Kutipan Teks:

Menurut Abrams (dalam Al-Ma’ruf, 2009:19)
mengemukakan stilistika kesusastraan merupakan metode analisis karya sastra. Stilistika
dimaksudkan untuk menggantikan kritik sastra yang subjektif dan impresif dan
ilmiah.
Ratna (dalam Al-Ma’ruf, 2009:10) menyatakan,
stilistika merupakan ilmu yang menyelidiki pemakai bahasa dalam karya satra,
dengan mempertimbangkan aspek-aspek keindahannya. Menurut Junus (dalam
Al-Ma’ruf, 2009:11), hakikat stilistika adalah studi mengenai pemakaian bahasa
dalam karya sastra. Stilistika dipakai sebagai ilmu gabungan, yakni linguistik
dan ilmu sastra. Stilistika sebagai ilmu yang mengkaji penggunaan bahasa dalam
karya sastra yang berorientasi linguistik atau menggunakan parameter linguistik
3. Lirik Lagu
Lirik
lagu termasuk dalam genre sastra karena lirik adalah karya sastra (puisi) yang berisi curahan perasaan
pribadi, susunan kata sebuah nyanyian (KBBI, 2003:678). Jadi lirik sama dengan
puisi tetapi disajikan dengan nyanyian yang termasuk dalam genre sastra
imajinatif. Setiap lagu pasti mempunyai tujuan tertentu yang ingin disampaikan
kepada masyarakat sebagai pendengarnya. Lagu berisi barisan kata-kata yang
dirangkai secara baik dengan gaya bahasa yang menarik oleh composer dan
dibawakan dengan suara indah penyanyi.
4. Teori Semiotik
Menurut
Pradopo (1995: 119-120) semiotik (semiotika) adalah ilmu tentang tanda-tanda.

Materi:
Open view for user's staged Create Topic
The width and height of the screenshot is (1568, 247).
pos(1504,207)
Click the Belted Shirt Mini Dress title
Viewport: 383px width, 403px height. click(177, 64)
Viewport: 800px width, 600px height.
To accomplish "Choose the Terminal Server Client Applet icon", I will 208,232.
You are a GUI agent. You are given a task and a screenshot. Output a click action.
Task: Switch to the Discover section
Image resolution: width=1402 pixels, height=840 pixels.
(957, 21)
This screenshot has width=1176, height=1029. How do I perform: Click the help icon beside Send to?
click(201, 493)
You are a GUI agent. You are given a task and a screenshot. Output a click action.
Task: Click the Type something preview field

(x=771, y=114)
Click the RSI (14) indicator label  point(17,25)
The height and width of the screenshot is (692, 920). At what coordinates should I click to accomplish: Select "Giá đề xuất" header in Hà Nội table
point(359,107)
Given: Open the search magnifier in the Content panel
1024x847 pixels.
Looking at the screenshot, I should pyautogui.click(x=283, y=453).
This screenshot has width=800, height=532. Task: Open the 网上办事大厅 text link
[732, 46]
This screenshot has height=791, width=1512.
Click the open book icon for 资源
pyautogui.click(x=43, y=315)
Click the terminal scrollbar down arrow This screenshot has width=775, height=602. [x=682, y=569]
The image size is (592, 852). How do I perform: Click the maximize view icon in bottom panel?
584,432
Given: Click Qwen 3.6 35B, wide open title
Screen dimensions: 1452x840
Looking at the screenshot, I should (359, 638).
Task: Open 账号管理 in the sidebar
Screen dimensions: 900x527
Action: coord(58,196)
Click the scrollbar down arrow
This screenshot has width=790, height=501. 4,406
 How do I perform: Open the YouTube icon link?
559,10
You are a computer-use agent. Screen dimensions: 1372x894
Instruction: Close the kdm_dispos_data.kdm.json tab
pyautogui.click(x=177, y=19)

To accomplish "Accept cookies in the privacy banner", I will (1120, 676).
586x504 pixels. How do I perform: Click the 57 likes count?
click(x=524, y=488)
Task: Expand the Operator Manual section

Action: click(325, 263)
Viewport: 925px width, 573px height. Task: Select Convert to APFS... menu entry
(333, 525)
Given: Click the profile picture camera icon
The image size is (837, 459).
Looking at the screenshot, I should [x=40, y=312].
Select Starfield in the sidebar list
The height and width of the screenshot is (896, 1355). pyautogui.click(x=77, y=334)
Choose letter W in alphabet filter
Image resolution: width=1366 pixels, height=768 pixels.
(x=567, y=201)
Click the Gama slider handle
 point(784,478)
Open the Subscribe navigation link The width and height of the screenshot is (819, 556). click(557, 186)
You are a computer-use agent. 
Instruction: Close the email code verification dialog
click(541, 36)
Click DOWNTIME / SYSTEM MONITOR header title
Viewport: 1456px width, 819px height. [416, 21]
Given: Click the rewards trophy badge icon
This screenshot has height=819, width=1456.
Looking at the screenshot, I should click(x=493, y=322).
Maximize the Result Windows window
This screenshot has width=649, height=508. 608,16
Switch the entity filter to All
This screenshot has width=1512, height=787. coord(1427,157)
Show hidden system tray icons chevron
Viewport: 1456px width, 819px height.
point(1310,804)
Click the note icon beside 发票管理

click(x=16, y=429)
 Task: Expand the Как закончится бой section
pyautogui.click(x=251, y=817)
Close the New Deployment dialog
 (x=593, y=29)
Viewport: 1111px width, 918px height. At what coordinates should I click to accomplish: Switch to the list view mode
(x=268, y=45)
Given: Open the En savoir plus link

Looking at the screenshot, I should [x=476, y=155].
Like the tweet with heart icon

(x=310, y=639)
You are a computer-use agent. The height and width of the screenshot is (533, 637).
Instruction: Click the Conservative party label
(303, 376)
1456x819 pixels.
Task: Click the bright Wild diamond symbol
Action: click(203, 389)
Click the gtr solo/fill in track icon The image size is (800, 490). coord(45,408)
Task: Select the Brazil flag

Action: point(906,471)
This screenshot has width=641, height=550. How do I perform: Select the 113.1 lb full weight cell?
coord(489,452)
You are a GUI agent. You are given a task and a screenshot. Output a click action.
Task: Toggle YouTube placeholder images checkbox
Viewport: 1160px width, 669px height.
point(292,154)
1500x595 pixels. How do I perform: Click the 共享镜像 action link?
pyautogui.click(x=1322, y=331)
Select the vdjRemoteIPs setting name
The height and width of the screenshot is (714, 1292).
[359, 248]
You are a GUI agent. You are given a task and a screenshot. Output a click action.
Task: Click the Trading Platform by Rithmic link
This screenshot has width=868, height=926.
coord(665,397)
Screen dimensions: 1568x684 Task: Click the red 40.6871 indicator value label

Latihan:
**A)** Dalam kutipan tentang stilistika, lirik lagu, dan semiotik, apa arti semiotik menurut Pradopo?
**B)** Teruskan kutipan tentang stilistika, lirik lagu, dan semiotik mulai dari sesudah kalimat terakhirnya.
Materi itu sama sekali tidak dipakai di sini.

Jawaban Tiap Tugas:
**A)** Semiotik adalah ilmu tentang tanda-tanda.

**B)**
Ilmu ini menganggap bahwa fenomena sosial / masyarakat dan kebudayaan itu
merupakan tanda-tanda. Semiotik itu mempelajari sistem-sistem, aturan-aturan, dan konvensi-konvensi yang
memungkinkan tanda-tanda tersebut mempunyai arti.
Menurut
Pradopo (1995:119) semiotik adalah ilmu tanda-tanda. Tanda mempunyai dua aspek
yaitu petanda (signifier) dan petanda
(signified). Penanda adalah bentuk
formalnya yang menandai sesuatu yang disebut petanda, sedangkan petanda adalah
sesuatu yang ditandai oleh penanda itu yaitu artinya.
Jenis-jenis
tanda yang utama ialah ikon, indeks, dan
simbol. Ikon adalah tanda yang
menunjukkan adanya hubungan yang bersifat alamiah antara penanda dan
petandanya. Indeks adalah tanda yang menunjukkan hubungan kausal (sebab-akibat)
antara penanda dan petandanya. Sedangkan simbol adalah tanda yang menunjukkan
bahwa tidak ada hubungan alamiah antara penanda dengan petandanya, hubungannya
bersifat arbitrer.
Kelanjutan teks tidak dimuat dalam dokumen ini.